§ Task data:
__________
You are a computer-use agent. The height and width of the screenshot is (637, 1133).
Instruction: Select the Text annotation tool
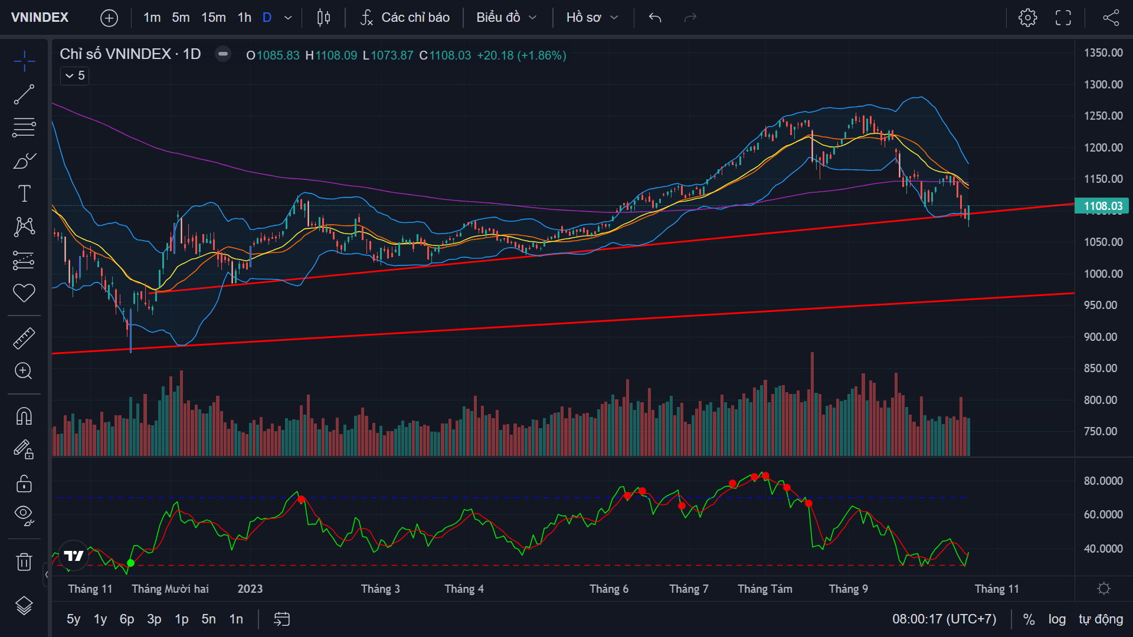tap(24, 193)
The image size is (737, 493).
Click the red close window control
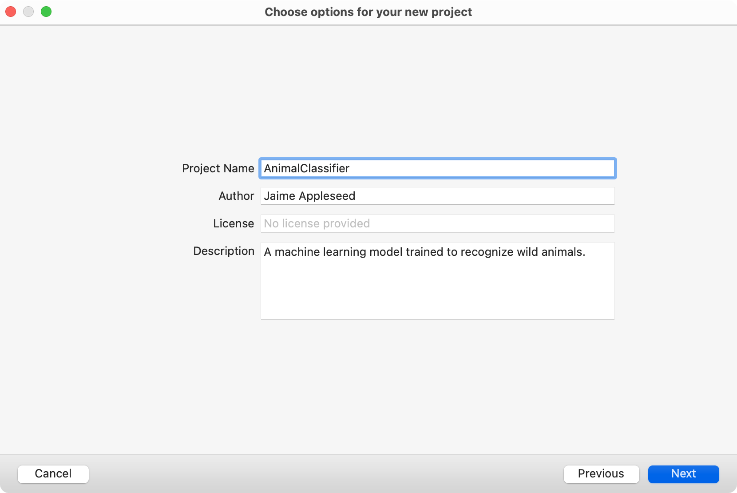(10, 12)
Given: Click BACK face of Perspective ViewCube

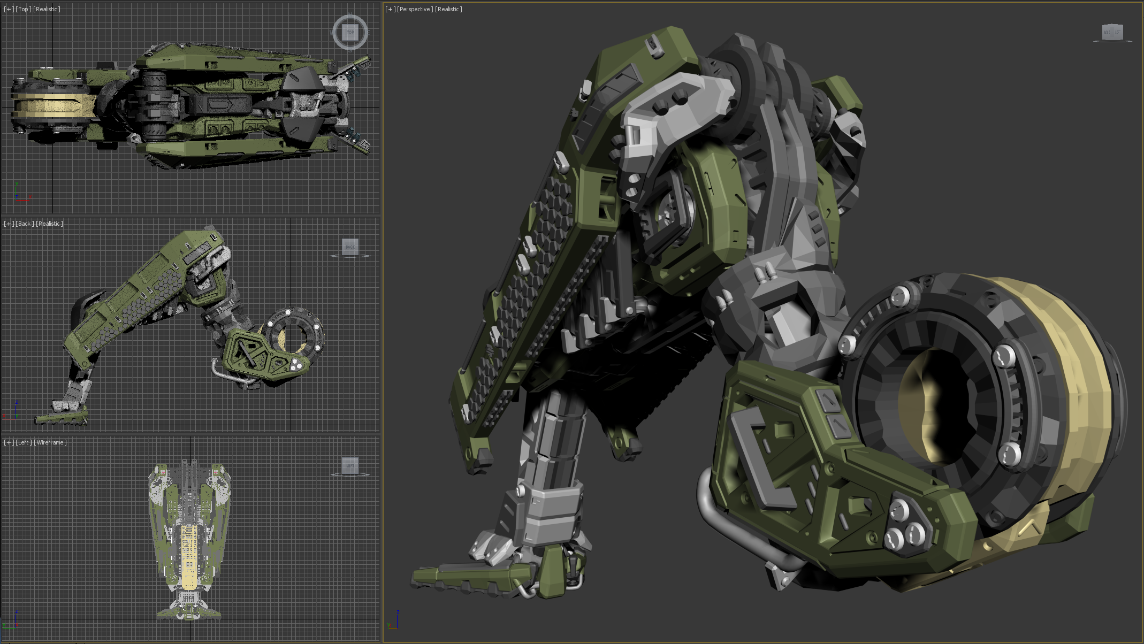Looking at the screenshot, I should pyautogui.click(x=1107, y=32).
__________
Your answer must be the full set of entries, set down exactly and without pictures.

You are a computer-use agent. The height and width of the screenshot is (637, 1133).
Instruction: Select the Text annotation tool
tap(24, 193)
The image size is (737, 493).
Click the red close window control
(10, 12)
Given: Click BACK face of Perspective ViewCube

Looking at the screenshot, I should pyautogui.click(x=1107, y=32).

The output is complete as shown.